Dt 4,32-40; Sal 76; Mt 16,24-28

Sí. Primero Moisés. Luego, en su completud, al llegar la plenificación de los tiempos, Jesucristo. Lo que aconteció desde los tiempos antiguos fue para que reconozcamos que el Señor es Dios. Sin medias tintas. Sin que valga decir: bueno, en realidad los otros han recibido también a sus dioses y diosecillos. No, que quede declaro, de esas revelaciones a medias nada: no hay otro Dios fuera de él. Ante la revelación a Moisés en el fuego, deberás reconocer que Dios se eligió un pueblo. Reconoce que ni arriba en el cielo ni aquí en la tierra hay otro Dios fuera de mí. Son siempre palabras, en su tajancia, que uno escucha con perplejidad. ¿Cómo es que ahí, y sólo ahí, en ese pueblo y en esa revelación? ¿Las demás quedan excluidas por entero? ¿Cómo es esto?, ¿no es una terrible injusticia de parte de Dios? ¿Por qué ese exclusivismo? Dios se ha escogido un pueblo, el pueblo de su alianza, para que se recuerden por siempre sus proezas. Medita todas sus obras y considera sus hazañas. Porque este Dios es el que creó cielo y tierra; el que nos hizo a imagen y semejanza suya; el que mostró su alianza y su misericordia con nosotros, su pueblo. Con nadie obró así. Mas, actuando de esta forma, no fue injusto con todos los demás. ¿Los abandonó?, ¿qué perseguía con este comportamiento tan austero, tan exclusivo?
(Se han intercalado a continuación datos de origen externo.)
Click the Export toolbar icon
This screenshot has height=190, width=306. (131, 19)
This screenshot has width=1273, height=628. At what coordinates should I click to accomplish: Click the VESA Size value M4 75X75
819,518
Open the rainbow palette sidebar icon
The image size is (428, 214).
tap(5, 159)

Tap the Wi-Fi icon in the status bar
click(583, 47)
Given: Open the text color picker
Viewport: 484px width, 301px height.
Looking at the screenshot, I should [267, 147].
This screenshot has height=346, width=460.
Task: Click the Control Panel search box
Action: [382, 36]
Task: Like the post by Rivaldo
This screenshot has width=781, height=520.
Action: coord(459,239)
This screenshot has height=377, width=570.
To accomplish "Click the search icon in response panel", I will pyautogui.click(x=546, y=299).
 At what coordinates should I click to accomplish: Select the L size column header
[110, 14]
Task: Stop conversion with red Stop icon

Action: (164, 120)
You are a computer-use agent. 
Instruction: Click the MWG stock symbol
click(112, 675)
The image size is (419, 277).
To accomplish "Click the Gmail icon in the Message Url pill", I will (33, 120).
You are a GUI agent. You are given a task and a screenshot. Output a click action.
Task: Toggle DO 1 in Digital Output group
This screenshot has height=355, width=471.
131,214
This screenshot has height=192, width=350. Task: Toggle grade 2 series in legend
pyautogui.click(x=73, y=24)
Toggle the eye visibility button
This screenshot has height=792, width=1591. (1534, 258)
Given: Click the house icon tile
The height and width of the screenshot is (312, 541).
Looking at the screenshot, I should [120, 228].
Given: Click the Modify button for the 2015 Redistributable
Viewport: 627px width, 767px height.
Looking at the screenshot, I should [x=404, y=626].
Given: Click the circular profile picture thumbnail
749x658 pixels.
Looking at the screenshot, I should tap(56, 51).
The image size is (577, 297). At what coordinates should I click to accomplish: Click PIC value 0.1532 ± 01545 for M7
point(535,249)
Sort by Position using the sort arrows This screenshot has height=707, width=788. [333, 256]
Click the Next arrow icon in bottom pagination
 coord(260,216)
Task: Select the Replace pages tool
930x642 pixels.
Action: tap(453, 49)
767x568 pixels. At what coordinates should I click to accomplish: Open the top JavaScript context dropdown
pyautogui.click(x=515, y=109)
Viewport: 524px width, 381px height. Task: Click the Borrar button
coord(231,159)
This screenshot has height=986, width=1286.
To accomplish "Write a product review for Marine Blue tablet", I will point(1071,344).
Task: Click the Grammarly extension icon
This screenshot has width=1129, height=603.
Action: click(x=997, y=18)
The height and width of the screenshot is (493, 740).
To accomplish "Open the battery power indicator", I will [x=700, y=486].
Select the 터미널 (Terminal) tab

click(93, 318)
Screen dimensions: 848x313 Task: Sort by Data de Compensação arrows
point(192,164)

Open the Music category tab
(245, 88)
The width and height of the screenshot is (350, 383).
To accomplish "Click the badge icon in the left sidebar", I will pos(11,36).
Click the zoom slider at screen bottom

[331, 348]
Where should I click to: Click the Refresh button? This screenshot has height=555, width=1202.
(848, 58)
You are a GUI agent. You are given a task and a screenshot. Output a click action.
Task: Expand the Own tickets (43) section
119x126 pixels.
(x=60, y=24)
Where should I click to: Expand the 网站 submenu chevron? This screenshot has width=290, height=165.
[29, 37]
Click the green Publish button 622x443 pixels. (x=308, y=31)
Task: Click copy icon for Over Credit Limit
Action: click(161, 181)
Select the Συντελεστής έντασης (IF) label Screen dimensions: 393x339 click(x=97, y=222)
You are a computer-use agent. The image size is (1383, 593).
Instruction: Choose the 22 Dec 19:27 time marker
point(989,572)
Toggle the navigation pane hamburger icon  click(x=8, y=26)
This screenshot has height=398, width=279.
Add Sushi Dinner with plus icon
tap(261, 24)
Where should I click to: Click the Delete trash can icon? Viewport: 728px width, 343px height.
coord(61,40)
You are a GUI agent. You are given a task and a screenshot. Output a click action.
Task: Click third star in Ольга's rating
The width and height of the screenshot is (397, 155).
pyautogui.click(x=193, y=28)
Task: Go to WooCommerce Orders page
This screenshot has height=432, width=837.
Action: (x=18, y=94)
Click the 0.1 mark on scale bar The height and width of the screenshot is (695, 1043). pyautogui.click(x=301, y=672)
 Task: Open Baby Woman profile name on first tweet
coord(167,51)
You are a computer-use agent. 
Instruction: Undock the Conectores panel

Cuando leemos el evangelio nos quedamos más estupefactos ante su radicalidad, casi intolerable. Si no procediéramos de un humus en el que hemos visto esa privanza con su pueblo que en su consideración nos dejaba perplejos, no podríamos siquiera oír las palabras de Jesús que hoy pronuncia para nosotros. ¿Renunciar a dioses y diosecillos? Ni se mencionan: renunciar a sí mismo. Yo, renuncio a mí. Tú, renuncias a ti. Negarnos a nosotros mismos. ¿Cómo será eso?, ¿por qué? Acaso somos apestados purulentos. Es posible que sí, carne llagada y ponzoñosa. Pero, no importa, ahí no está la cuestión de hoy. Importa poco que tu carne sea sonrosada como la de un mamoncete o llagada como la de un moribundo. Debes renunciar al estado mismo de tu carne. No a ella, pues eso significaría una muerte desencarnada, y los seguidores del Jesucristo encarnado no pueden perder su carne para seguirle, pues, entonces, ¿qué?, ¿serían espíritus puros? No, la cosa es segura. Es nuestra carne la que se asemeja a la carne de Jesús. Por eso nos dice que carguemos con nuestra cruz y le sigamos. La pesantez de nuestra cruz, como pesada es la suya. Qué asombro causa. Antes de ser clavado en ella, la llevo sobre sus hombros. Y pesaba tanto, que necesitó la ayuda del Cireneo. También nosotros necesitamos ayuda para llevar nuestra cruz. Él mismo nos la proporciona; él mismo es nuestro Cireneo.

¿Quereos salvar nuestra vida?, ¿queremos salvar nuestra alma, esa que queda expresada en nuestro rostro? ¿Cómo haremos? Las palabras de Jesús son tajantes: perdiéndola. Perdiéndola por él. Pero ¿qué pueden significar tan extrañas palabras? Perder la vida, perder el alma. Por él. Sólo quien la pierda por él, la encontrará. Todo parece caer en una novedad revolcadora. Todo pierde su aparente equilibrio. Perder, para ganar. Perder lo mío, lo más íntimo de mí, para ganarle a él en mi. ¿Qué me importa la ganancia del mundo entero? Sólo me importa ganarle a él en mí. ¿Cómo será eso posible? Lo imposible, pues, se va a hacer posible.